» ASSIGNMENT:
Give back only the line containing "Instruction: Click the services" and every line after it through the end of the data below, transcribed exactly.

################

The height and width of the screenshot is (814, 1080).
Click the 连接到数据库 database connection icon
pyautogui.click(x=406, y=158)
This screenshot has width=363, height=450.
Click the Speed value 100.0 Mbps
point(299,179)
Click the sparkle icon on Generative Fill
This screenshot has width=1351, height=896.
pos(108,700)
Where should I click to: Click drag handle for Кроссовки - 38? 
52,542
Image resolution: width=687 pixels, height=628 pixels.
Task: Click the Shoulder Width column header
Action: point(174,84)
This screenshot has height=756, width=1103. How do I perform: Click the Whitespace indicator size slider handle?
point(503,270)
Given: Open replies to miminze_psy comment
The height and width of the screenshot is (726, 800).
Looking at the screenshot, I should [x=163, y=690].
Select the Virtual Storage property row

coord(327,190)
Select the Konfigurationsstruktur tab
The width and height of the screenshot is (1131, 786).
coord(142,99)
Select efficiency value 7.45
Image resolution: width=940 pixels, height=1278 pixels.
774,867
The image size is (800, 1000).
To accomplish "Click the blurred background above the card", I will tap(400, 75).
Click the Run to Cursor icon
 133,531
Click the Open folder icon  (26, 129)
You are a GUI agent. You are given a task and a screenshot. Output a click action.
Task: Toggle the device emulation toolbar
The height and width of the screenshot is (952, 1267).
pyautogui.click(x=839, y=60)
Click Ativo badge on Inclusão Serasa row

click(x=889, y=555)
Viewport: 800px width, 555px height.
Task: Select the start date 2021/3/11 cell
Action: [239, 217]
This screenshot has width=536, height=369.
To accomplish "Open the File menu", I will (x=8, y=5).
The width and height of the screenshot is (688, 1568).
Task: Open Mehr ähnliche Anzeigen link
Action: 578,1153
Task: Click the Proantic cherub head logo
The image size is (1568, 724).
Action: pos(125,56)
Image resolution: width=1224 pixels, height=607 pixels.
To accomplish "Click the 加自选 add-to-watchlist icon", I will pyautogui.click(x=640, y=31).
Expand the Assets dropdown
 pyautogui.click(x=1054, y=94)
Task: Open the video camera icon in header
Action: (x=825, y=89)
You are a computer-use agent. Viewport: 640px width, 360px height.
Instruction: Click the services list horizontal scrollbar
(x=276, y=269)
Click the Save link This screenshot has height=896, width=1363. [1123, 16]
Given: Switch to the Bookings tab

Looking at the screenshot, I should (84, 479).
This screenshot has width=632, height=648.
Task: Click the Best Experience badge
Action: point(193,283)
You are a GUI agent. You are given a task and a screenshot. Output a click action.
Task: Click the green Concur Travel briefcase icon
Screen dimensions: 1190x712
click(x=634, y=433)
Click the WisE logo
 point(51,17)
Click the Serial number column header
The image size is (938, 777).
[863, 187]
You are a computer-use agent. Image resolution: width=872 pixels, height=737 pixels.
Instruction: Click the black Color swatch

################

» SOLUTION TO THIS EXERCISE:
Instruction: Click the services list horizontal scrollbar
(x=276, y=269)
Click the Save link This screenshot has height=896, width=1363. [1123, 16]
Given: Switch to the Bookings tab

Looking at the screenshot, I should (84, 479).
This screenshot has width=632, height=648.
Task: Click the Best Experience badge
Action: point(193,283)
You are a GUI agent. You are given a task and a screenshot. Output a click action.
Task: Click the green Concur Travel briefcase icon
Screen dimensions: 1190x712
click(x=634, y=433)
Click the WisE logo
 point(51,17)
Click the Serial number column header
The image size is (938, 777).
[863, 187]
You are a computer-use agent. Image resolution: width=872 pixels, height=737 pixels.
Instruction: Click the black Color swatch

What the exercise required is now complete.